Changes in cognitive functioning: If your loved one has experienced changes in their memory, attention, or problem-solving skills, a neuropsychological assessment can help identify the underlying cause of these changes.

Emotional or behavioral changes: If your loved one is experiencing changes in their mood, behavior, or personality, a neuropsychological assessment can help identify any underlying neurological or psychological conditions that may be contributing to these changes.

Neurological or medical conditions: If your loved one has a history of neurological or medical conditions, such as traumatic brain injury, stroke, or epilepsy, a neuropsychological assessment can help evaluate the impact of these conditions on their cognitive and behavioral functioning.

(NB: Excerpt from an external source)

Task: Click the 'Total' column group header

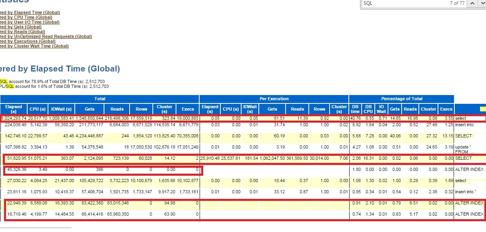Action: pyautogui.click(x=100, y=99)
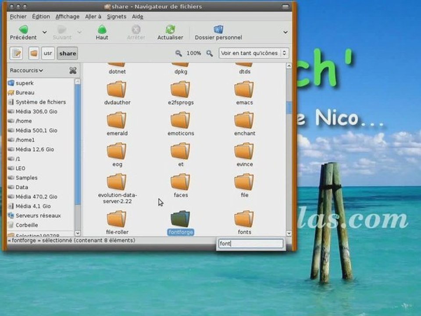Select the fontforge folder icon
This screenshot has width=421, height=316.
(x=180, y=219)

Learning or developmental concerns: If your loved one is struggling with academic or developmental skills, such as reading, writing, or math, a neuropsychological assessment can help identify any underlying learning or developmental disorders.

Pre-surgical or post-surgical evaluation: If your loved one is undergoing brain surgery or has had brain surgery in the past, a neuropsychological assessment can help evaluate the impact of the surgery on their cognitive and behavioral functioning.

If you have concerns about your loved one's cognitive, emotional, or behavioral functioning, it's important to speak with a healthcare professional, such as a primary care physician, neurologist, or psychologist, who can help determine if a neuropsychological assessment is needed.